- [EXCERPT]
-- Opening Marker --
A newly remastered version of director Ray Lawrence’s 2001 masterpiece Lantana is currently playing at ACMI cinemas in Melbourne. The classic Australian film is a moody drama starring Anthony La Paglia, Geoffrey Rush, Barbara Hershey and Kerry Armstrong.

The ACMI screenings, which run until January 24, are a rare opportunity to see Lantana on the big screen.

Lantana is widely considered to be one of the finest Australian films made so far this century, if not of all time.

Critic Margaret Pomeranz listed it as one of her top 10 Australian films, while News Corp critic Leigh Paatsch named it the finest film this country has ever produced. The Australian’s Evan Williams similarly said it is “our finest contemporary drama”.

Erin Free from Filmink named Lantana the second best Australian film of the naughties. Flicks critic Luke Buckmaster described it in The Guardian as “a hard-hitting drama, opaque and unconventional.”

In other words Lantana has some serious cred. The opportunity to see it on the big screen should be enough to get you out of the house.

For session times and details, visit the ACMI website.
-- Closing Marker --
- [LISTED RECORDS]
-- Opening Marker --
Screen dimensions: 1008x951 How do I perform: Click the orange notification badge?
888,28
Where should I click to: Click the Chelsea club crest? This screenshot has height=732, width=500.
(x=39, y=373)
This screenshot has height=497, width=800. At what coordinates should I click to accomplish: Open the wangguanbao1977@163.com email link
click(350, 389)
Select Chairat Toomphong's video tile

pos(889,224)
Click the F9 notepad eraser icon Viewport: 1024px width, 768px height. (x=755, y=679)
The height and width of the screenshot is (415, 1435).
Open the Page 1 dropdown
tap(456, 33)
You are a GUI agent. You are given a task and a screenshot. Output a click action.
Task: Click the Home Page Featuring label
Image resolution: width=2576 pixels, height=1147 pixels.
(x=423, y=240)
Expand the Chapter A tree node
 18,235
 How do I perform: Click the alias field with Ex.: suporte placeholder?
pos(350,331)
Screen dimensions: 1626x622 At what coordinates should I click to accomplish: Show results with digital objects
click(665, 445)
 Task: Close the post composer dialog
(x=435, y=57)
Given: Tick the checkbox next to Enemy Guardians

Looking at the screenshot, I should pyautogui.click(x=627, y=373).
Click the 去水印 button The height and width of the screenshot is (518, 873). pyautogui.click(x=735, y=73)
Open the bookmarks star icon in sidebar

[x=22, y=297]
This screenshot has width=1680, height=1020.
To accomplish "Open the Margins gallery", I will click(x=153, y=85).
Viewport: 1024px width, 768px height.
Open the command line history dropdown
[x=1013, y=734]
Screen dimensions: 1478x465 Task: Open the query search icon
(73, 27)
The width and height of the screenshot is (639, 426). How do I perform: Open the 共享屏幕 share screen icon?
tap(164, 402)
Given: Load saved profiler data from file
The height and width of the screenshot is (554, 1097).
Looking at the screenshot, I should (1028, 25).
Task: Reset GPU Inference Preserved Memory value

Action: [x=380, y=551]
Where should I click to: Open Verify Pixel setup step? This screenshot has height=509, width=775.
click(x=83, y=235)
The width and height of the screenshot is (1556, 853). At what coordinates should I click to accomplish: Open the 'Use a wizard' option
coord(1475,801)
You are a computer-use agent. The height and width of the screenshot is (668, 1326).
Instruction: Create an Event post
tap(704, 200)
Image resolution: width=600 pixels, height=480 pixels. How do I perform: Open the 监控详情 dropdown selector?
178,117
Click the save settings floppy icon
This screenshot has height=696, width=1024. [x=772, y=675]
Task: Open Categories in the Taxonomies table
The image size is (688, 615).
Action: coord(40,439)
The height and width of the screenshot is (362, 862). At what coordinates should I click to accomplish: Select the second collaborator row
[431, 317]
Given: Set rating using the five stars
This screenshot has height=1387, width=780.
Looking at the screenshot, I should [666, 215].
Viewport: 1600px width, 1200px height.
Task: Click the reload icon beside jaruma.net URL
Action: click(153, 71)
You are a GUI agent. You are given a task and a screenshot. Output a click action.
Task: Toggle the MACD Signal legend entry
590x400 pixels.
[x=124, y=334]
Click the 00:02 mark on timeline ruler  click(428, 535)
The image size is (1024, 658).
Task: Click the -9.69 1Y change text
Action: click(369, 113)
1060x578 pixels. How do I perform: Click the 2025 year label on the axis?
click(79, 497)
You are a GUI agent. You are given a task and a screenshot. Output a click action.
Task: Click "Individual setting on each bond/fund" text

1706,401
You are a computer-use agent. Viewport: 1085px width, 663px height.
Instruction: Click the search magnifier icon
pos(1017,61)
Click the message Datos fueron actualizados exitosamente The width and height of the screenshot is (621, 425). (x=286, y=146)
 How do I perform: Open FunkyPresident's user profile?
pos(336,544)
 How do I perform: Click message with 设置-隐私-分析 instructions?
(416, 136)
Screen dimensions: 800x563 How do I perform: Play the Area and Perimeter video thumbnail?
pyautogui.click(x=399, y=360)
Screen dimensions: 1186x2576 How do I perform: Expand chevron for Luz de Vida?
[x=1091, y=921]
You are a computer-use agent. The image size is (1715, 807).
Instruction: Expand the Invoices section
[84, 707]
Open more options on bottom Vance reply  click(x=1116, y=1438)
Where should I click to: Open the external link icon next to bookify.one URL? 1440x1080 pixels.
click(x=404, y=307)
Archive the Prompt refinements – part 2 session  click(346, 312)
-- Closing Marker --
- [TASKS TO PERFORM]
a – Duplicate the passage of the Lantana article that opens with the words containing "A newly remastered" and closes with "the big screen.".
b – According to the Lantana article, which critic named the film the second best Australian film of the naughties, and for which outlet?
c – Resume the Lantana article after its final sentence.

- [RESPONSES TO THE EXERCISE]
a –
A newly remastered version of director Ray Lawrence’s 2001 masterpiece Lantana is currently playing at ACMI cinemas in Melbourne. The classic Australian film is a moody drama starring Anthony La Paglia, Geoffrey Rush, Barbara Hershey and Kerry Armstrong.

The ACMI screenings, which run until January 24, are a rare opportunity to see Lantana on the big screen.

b – Erin Free from Filmink.

c –
Here is the synopsis:

“Adapted from his own play, scriptwriter Andrew Bovell depicts a dozen characters who reflect a prism of early noughties Sydney. One woman’s death – perhaps murder – sparks a crisis in a series on interconnecting relationships. Leon is a policeman investigating the woman’s disappearance, who’s emotional stolidity is reflected in his violent dealings with clients; his aging wife Sonja seeks counseling for her desolate personal state; her therapist Valerie, struggling to cope with the death of her teenage daughter and the deterioration of her marriage to John, an emotionally remote academic; and Jane, a lonely and aimless woman who is estranged from her husband Pete and seeks sex with Leon.

Miscommunication and secret trysts (real and imagined) lead characters to draw false conclusions. Several red herrings increase the intensity of the murder mystery, but the real concern of the film is the kaleidoscope of human failings and interactions, reflecting a complex interweaving of intent and desire. Paul Kelly’s score serves as an effective moody soundtrack to the film.”